PADANG, HARIANHALUAN.ID — Pemerintah Provinsi Sumatera Barat (Pemprov Sumbar) angkat bicara perihal nyaris pecahnya bentrokan antara pedagang kaki lima (PKL) di kompleks Masjid Raya Ahmad Khatib Al-Minangkabawi Sumbar dengan petugas Satpol PP pada Kamis (22/8) malam lalu.
Dalam kejadian itu, puluhan PKL yang tergabung dalam Ikatan PKL Masjid Raya Sumbar bersikeras ingin tetap berjualan di parkiran masjid. Mereka menuntut diizinkan kembali berjualan usai resmi dilarang pada 10 Juli lalu lantaran adanya penilaian masjid percontohan tingkat nasional.
Kepala Biro Kesejahteraan Rakyat Setdaprov Sumbar, Al Amin menjelaskan, Masjid Raya Syekh Ahmad Khatib Al-Minangkabawi saat ini sedang bersolek untuk menyambut penilaian masjid percontohan tingkat nasional yang diselenggarakan Kementerian Agama (Kemenag).
“Masjid Raya Syekh Akhmad Khatib Al Minangkabawi kami persiapkan untuk menjadi masjid percontohan tingkat nasional pada September nanti. Ada sekitar 20 item yang harus kami penuhi, mulai dari masjid ramah anak, aspek kebersihan, kerapian, kesesuaian, dan sebagainya,” ujarnya kepada Haluan, Minggu (25/8).
Untuk menyongsong penilaian itu, Masjid Raya Syekh Akhmad Khatib Al Minangkabawi perlu dikondisikan sesuai dengan peruntukannya. PKL yang sebelumnya berjualan di areal parkir sudah diminta untuk tertib dan berdagang di space yang telah disediakan.
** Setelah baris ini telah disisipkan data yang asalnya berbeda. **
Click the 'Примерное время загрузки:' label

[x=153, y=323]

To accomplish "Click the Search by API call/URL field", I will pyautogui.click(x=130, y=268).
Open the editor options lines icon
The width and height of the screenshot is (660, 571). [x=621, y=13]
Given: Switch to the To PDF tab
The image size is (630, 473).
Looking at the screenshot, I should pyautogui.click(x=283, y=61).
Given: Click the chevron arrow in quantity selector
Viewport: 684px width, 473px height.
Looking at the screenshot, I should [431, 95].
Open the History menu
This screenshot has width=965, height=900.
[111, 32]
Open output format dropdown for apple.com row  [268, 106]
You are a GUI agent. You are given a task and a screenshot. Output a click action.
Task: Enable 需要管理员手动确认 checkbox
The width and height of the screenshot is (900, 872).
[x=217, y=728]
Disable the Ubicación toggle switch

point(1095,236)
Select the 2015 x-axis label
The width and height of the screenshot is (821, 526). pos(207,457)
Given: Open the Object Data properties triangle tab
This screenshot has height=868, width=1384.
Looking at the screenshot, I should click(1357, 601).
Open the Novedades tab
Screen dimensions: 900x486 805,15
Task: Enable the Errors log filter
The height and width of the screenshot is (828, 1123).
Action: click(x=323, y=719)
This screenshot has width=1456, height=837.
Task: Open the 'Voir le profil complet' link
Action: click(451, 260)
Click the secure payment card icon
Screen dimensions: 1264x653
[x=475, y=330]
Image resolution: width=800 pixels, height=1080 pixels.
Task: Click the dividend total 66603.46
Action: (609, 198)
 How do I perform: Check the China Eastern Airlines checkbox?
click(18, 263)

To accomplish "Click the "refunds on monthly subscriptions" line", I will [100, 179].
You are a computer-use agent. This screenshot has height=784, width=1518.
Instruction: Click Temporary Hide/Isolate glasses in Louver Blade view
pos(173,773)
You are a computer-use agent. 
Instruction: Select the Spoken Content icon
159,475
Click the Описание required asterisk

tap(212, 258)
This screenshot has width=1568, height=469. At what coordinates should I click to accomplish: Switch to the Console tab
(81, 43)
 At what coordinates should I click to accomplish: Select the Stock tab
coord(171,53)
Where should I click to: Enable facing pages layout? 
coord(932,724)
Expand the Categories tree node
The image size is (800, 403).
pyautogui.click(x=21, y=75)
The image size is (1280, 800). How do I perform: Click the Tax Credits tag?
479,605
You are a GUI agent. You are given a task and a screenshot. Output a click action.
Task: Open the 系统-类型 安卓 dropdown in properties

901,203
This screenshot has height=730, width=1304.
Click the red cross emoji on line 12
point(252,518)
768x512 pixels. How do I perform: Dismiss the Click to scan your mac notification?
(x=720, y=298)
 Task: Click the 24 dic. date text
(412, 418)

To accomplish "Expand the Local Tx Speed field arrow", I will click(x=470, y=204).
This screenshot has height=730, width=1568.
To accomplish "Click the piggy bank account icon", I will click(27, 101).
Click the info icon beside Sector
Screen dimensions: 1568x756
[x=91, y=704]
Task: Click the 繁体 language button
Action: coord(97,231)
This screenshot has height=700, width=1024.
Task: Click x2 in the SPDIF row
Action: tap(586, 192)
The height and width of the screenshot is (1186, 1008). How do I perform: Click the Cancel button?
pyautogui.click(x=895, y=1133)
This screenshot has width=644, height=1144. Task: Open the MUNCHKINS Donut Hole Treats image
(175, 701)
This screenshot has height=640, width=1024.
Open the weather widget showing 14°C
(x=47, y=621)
Bahkan saat ini, pengelola masjid sudah berencana akan segera membangunkan pujasera sebagai lokasi khusus PKL. “Kami hanya minta agar mereka tidak berjualan di tempat parkir. Minimal sampai pujasera selesai. Jika telah selesai, masjid kita tentu akan lebih indah dan rapi,” ucapnya.
Al Amin menyatakan, kompleks Masjid Raya Syekh Ahmad Khatib Al Minangkabawi juga telah dicanangkan sebagai Kawasan Halal Lifestyle. Para pengunjung maupun wisatawan, muslim atau nonmuslim, harus berbusana sopan di areal tersebut. “Masjid itu juga kami canangkan sebagai pusat Kawasan Halal Lifestyle dan pusat pertumbuhan industri halal. Oleh karena itu, kami meminta dukungan dari semua pihak agar mengerti,” ujarnya.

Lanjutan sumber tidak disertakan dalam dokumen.